La fracture numérique s’accentue

La fracture numérique s’accentue. La population la plus riche et la plus diplômée, vivant dans les grands centres urbains, la population la plus jeune, aussi, utilisent davantage Internet et les nouvelles technologies que le reste de la population dans ses « pratiques culturelles ».

La disparité se confirme par rapport à différents usages des plateformes numériques, que ce soit pour l’écoute de la musique sur ordinateur, la lecture des journaux ou la consultation de sites liés à des musées. Même le rapport à la télé, la reine des écrans de la culture et du divertissement, paraît affecté par des facteurs comme l’âge, la scolarité ou le revenu.


Les diplômés universitaires regardent par exemple beaucoup plus la télé en ligne. Ils sont 36 % à le faire, comparativement à 27 % des diplômés du collégial et 18,5 % des Québécois d’un niveau de scolarité inférieur (primaire ou secondaire).


Ces observations découlent des données de la dernière Enquête triennale sur les pratiques culturelles au Québec, diffusée hier. L’échantillon du sondage sur les pratiques de l’année précédente comptait près de 6900 personnes âgées de 15 ans et plus.

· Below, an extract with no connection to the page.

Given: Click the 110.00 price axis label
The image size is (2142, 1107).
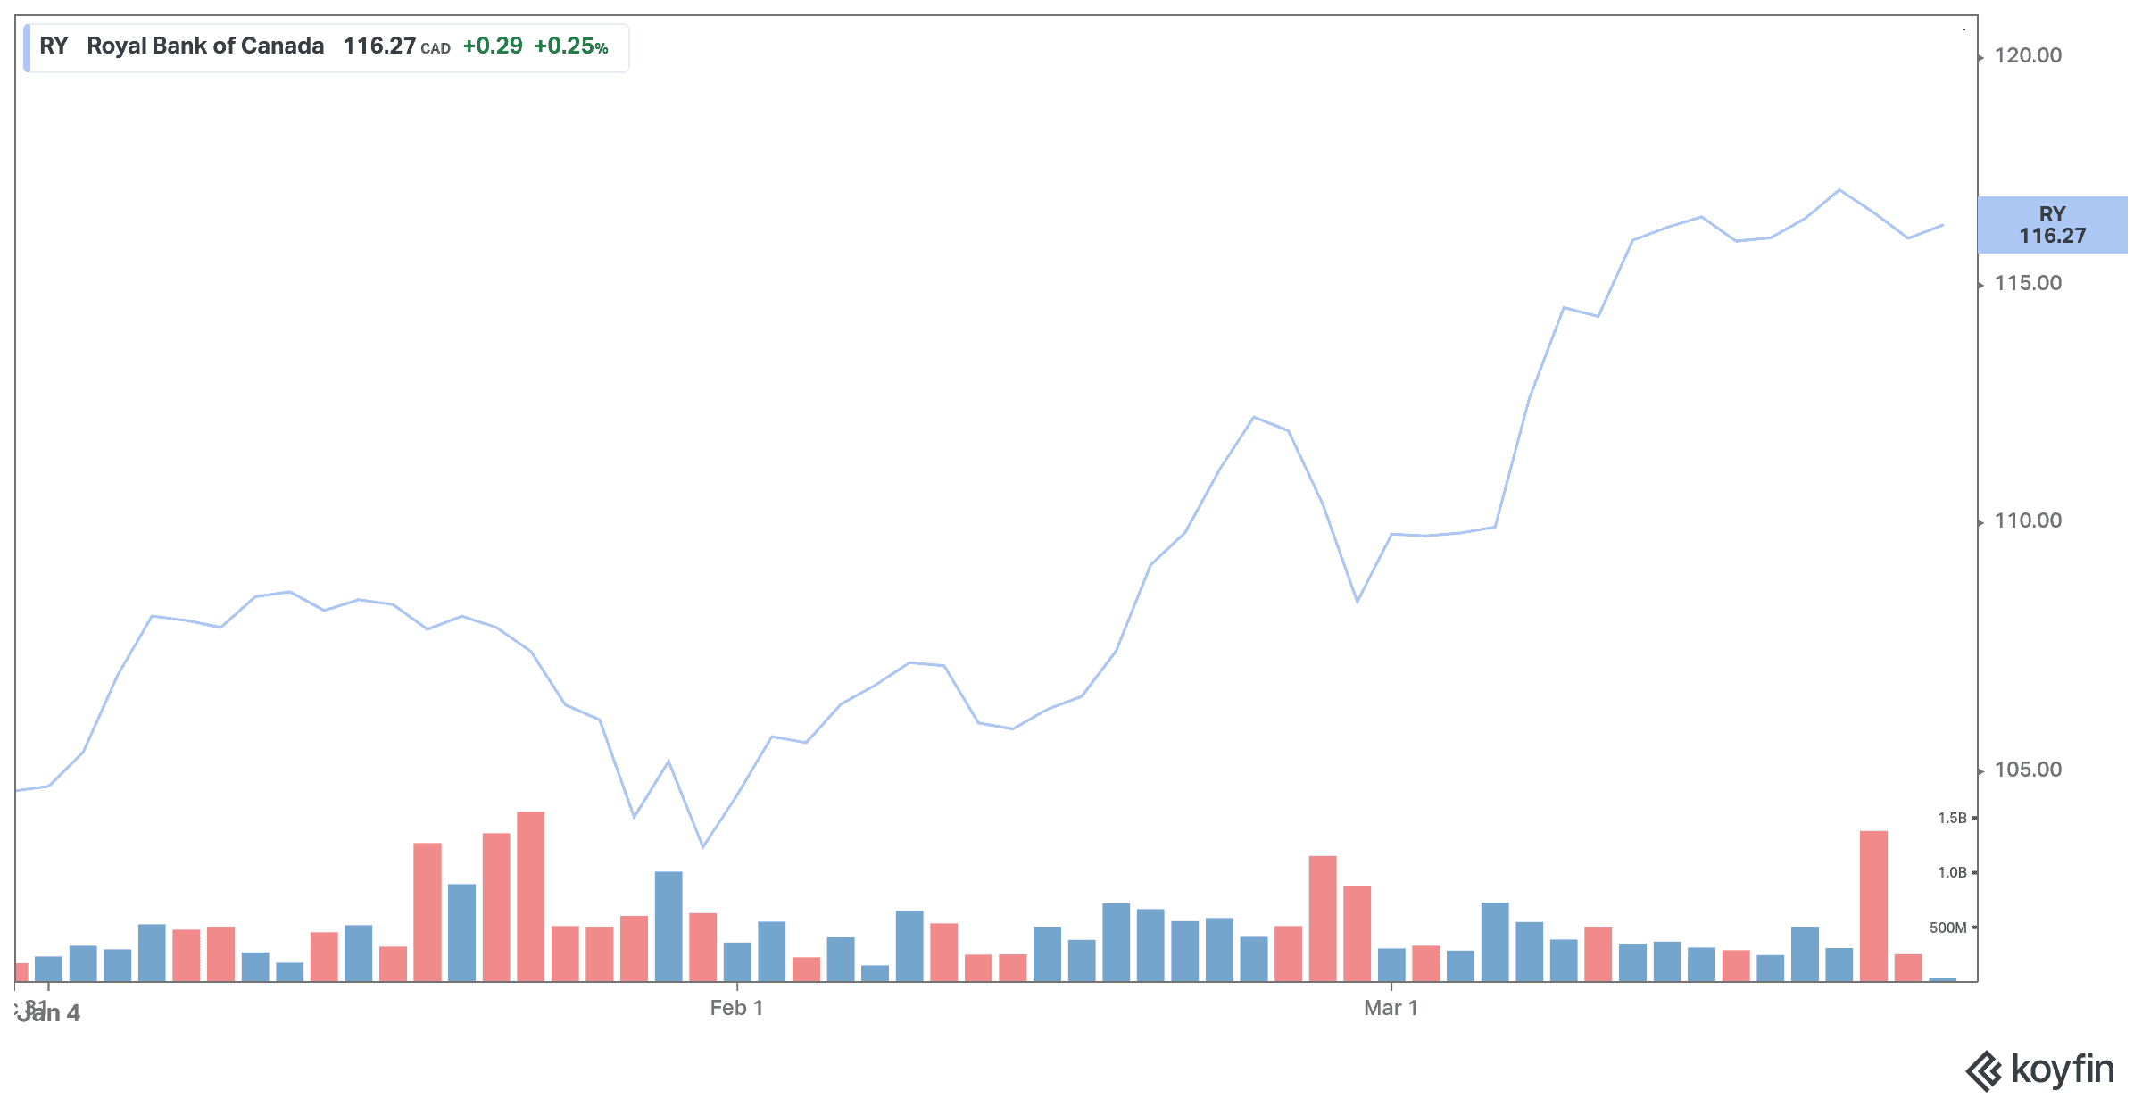Looking at the screenshot, I should [x=2028, y=520].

« Cette réalité quant à l’intégration des nouveaux supports et des modes d’usage est en fait modulée par les besoins, de même que par les préférences et les aptitudes des individus », dit l’article de 24 pages paru dans Survol (juin 2012), le bulletin de la recherche du ministère. « Par exemple, on constate que […] les générations plus jeunes appelées “ les natifs du numérique ” intègrent davantage les nouveaux modes de pratique que les plus âgées. […] Les besoins diffèrent selon les groupes sociaux (âge, scolarité, revenu, etc.), mais aussi d’un individu à un autre. Cet univers de pratiques culturelles à l’ère numérique aux multiples possibilités amène donc une variété quant aux modes d’accès et il en va du ressort de chacun de choisir les modes d’usage qui lui conviennent. »


Les points forts


Voici quelques autres points saillants tirés de l’enquête :

  • La lecture des quotidiens (48 %) devance l’écoute de la radio (29 %) et la consommation de la télévision (26 %) en ligne.
  • Les hommes sont de plus grands consommateurs de culture dématérialisée. En moyenne, l’écart est de huit points de pourcentage pour les pratiques de référence de la consommation culturelle en ligne (journaux, radio, télé).
  • L’âge devient un facteur déterminant pour la musique et la télé en ligne. Si 13 % des « vieux » écoutent de la musique à partir de l’ordinateur, cette proportion gonfle à 66 % pour les jeunes de 15 à 34 ans. De même, plus de 75 % de ces jeunes regardent des vidéos sur leurs écrans comparativement à 22 % des 55 ans et plus.
  • L’âge joue beaucoup moins pour l’achat de musique et de livres en ligne. D’ailleurs, les plus vieux achètent plus souvent que les plus jeunes des produits culturels sur des sites comme renaud-bray.com.
  • La lecture de livres et de revues demeure encore marginale sur écran. Seulement, l’enquête mesure les pratiques d’il y a trois ans, alors que les tablettes électroniques n’existaient pas. L’iPad est apparu sur le marché à la fin de 2009.
  • Le monde réel et le monde virtuel avancent en cordée, surtout du point de vue des intérêts culturels. Ceux qui fréquentent les bibliothèques sont plus susceptibles de faire des recherches documentaires en ligne. Ceux qui visitent les musées consultent aussi beaucoup plus les sites muséaux.

Évidemment, il faut être branché pour se cultiver en ligne. L’enquête révèle de surprenantes disparités dans l’accès à Internet. Si plusieurs coins du Québec ne bénéficient toujours pas d’une couverture de service à large bande, ce sont les régions intermédiaires qui comptent le moins de ménages branchés à Internet haute vitesse (59,3 %) par rapport aux régions éloignées (68,1 %). Dans les villes, ce taux frise les 75 %. Maintenant, plus de neuf foyers du Québec sont branchés sur le Web.